■ TEXTE DE LA PAGE:
- - - - -
Le maire, son chauffeur et sa fille

Dans son nouveau roman construit comme une mécanique implacable Tanguy Viel raconte l’histoire d’une jeune fille abusée par un homme de pouvoir. Un drame d’une brûlante actualité.

C’est un roman malheureusement très actuel. C’est un roman sur le pouvoir, la domination, l’emprise, la manipulation. C’est un roman d’hommes forts. À moins que ce ne soit l’inverse, au bout du compte. Car Tanguy Viel a compris que si le cœur des hommes dans ce coin de Bretagne est en granit, alors il peut se fissurer jusqu’à exploser.
Partie à Rennes, Laura revient auprès de son père dans la petite ville côtière où elle a grandi. Maxime Le Corre, dit Max, est une gloire locale, champion de France de boxe, il a eu une carrière exceptionnellement longue, puisqu’à quarante ans, il continue à enfiler les gants. Quentin Le Bars, le maire de la commune en a fait son chauffeur, lui permettant ainsi de s’afficher avec «son» champion.
- - - - -
■ INFORMATIONS AFFICHÉES:
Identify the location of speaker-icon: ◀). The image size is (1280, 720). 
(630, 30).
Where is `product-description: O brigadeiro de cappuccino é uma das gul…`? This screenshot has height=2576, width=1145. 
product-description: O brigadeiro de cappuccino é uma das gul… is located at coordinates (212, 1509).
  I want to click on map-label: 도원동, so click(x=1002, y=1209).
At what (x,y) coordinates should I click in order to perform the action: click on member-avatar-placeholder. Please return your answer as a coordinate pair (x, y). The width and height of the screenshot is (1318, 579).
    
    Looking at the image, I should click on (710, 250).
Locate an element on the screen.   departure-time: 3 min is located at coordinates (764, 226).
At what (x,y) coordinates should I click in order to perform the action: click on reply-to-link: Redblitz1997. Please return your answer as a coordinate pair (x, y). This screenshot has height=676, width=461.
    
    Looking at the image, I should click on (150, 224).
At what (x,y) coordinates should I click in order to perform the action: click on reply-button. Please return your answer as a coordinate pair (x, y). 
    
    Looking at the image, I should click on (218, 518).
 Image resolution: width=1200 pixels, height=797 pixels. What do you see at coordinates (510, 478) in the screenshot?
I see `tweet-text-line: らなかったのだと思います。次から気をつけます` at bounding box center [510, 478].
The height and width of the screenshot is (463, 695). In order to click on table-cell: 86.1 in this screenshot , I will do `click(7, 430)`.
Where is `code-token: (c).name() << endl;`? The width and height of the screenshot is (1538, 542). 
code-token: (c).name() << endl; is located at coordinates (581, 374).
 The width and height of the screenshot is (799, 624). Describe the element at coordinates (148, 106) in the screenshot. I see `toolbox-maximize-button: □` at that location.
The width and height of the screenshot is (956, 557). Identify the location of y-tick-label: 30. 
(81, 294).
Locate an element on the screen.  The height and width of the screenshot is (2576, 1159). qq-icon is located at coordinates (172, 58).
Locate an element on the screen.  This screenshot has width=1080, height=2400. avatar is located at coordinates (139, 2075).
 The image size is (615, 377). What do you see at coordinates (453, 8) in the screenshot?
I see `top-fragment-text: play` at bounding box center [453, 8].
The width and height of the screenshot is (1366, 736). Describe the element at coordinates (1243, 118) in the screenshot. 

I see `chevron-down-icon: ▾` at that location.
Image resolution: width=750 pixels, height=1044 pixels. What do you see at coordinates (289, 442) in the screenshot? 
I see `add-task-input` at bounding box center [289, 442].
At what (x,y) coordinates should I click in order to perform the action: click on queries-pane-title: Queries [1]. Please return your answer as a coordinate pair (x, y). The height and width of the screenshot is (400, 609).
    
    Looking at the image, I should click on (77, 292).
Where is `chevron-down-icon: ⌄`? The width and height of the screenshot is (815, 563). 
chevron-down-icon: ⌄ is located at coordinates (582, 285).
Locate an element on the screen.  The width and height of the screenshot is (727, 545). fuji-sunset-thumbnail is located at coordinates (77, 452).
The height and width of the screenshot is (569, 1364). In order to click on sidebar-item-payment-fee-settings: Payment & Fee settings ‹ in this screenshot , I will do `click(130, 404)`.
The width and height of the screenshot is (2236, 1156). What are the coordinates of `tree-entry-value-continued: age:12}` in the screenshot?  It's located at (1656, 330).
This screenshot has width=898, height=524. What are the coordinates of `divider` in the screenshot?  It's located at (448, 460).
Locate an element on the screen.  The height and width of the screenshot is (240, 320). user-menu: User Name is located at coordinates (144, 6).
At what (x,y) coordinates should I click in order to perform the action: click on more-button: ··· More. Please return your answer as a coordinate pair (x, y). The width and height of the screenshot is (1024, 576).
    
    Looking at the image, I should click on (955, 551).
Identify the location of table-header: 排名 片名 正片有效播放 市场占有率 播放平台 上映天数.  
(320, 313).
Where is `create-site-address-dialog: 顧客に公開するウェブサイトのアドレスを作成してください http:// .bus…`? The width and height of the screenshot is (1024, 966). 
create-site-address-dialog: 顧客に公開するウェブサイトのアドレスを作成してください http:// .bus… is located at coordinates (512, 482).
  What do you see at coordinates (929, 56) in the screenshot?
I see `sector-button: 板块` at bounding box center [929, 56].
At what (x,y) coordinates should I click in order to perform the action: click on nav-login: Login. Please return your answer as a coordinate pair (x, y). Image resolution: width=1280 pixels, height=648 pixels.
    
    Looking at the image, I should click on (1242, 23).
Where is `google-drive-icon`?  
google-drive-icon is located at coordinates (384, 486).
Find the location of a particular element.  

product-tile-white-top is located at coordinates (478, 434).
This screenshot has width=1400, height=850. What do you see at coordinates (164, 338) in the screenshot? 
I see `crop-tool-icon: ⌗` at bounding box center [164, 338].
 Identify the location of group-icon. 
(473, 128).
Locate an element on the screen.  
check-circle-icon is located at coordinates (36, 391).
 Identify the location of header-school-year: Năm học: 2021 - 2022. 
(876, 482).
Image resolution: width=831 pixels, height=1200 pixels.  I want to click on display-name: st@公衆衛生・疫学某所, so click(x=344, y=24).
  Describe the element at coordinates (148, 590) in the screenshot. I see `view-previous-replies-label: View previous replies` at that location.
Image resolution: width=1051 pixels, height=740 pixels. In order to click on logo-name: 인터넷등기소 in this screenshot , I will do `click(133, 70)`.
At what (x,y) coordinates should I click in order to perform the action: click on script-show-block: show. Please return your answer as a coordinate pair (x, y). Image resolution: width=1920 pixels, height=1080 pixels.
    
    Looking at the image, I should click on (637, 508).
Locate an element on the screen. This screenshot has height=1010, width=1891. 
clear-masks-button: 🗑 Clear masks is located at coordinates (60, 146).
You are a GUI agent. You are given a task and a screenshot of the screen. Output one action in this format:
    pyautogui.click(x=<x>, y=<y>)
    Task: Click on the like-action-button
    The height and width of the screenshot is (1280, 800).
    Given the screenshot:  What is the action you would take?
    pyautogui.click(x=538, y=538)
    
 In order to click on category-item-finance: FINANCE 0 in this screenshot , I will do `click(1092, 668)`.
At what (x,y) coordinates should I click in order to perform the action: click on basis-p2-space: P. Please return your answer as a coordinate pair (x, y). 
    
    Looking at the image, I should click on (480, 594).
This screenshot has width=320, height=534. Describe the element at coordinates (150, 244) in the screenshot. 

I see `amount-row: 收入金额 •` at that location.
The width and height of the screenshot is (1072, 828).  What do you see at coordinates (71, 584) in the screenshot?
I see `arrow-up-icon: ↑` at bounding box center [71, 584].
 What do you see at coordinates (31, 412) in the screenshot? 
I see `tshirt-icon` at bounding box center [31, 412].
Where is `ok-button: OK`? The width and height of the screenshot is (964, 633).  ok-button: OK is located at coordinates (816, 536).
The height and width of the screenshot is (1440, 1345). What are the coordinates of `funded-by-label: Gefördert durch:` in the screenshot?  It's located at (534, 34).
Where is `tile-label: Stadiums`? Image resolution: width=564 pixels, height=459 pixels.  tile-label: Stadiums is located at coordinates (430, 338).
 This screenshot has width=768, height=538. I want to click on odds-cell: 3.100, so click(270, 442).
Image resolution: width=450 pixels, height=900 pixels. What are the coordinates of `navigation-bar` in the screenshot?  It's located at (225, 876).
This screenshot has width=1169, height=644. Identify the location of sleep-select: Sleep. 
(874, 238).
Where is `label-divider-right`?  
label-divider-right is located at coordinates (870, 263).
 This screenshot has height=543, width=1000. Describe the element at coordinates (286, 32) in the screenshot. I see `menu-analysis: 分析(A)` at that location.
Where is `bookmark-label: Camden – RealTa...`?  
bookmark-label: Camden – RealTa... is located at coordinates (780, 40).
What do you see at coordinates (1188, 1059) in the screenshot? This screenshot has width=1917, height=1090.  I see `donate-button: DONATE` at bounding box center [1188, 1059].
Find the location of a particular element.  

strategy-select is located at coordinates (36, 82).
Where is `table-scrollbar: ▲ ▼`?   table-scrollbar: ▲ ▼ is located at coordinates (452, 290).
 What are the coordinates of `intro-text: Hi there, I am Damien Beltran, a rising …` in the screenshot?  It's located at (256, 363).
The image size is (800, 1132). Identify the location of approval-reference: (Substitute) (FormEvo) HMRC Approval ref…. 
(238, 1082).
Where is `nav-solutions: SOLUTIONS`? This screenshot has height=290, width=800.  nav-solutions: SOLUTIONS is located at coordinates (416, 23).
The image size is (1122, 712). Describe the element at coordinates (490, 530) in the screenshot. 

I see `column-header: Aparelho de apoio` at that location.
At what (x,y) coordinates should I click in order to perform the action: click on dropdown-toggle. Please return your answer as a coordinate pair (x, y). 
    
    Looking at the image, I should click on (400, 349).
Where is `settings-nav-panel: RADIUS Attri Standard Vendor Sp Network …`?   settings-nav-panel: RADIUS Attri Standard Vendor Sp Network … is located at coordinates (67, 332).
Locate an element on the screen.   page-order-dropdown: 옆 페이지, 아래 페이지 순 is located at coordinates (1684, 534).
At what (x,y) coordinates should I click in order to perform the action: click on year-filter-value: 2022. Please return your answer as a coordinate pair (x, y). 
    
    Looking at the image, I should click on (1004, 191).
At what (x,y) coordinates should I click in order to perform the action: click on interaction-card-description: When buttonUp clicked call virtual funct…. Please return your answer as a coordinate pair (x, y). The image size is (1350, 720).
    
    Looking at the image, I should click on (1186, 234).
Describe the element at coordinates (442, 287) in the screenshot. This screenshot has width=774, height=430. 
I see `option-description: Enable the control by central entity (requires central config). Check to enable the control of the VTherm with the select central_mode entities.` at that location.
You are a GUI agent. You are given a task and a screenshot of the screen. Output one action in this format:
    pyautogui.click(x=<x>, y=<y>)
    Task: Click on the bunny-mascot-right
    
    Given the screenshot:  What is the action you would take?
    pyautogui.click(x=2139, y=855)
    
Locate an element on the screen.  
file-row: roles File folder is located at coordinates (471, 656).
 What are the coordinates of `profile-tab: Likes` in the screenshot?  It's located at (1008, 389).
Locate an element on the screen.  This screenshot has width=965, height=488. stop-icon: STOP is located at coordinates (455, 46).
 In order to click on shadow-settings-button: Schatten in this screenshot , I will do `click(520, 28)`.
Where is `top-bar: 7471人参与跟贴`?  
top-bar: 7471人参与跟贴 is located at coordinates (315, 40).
- - - - -
■ À FAIRE:
A - Répondez aux questions suivantes à partir du texte de la page.
(i) Dans quelle ville Laura était-elle partie ?
(ii) Quel titre sportif Maxime Le Corre a-t-il obtenu ?
(iii) Quelle fonction Quentin Le Bars exerce-t-il ?
B - Recopiez le passage du texte de la page en commençant à « Dans son nouveau » et en terminant à « d’une brûlante actualité. ».

■ CORRIGÉ DES EXERCICES:
A -
(i) À Rennes.
(ii) Champion de France de boxe.
(iii) Il est le maire de la commune.

B -
Dans son nouveau roman construit comme une mécanique implacable Tanguy Viel raconte l’histoire d’une jeune fille abusée par un homme de pouvoir. Un drame d’une brûlante actualité.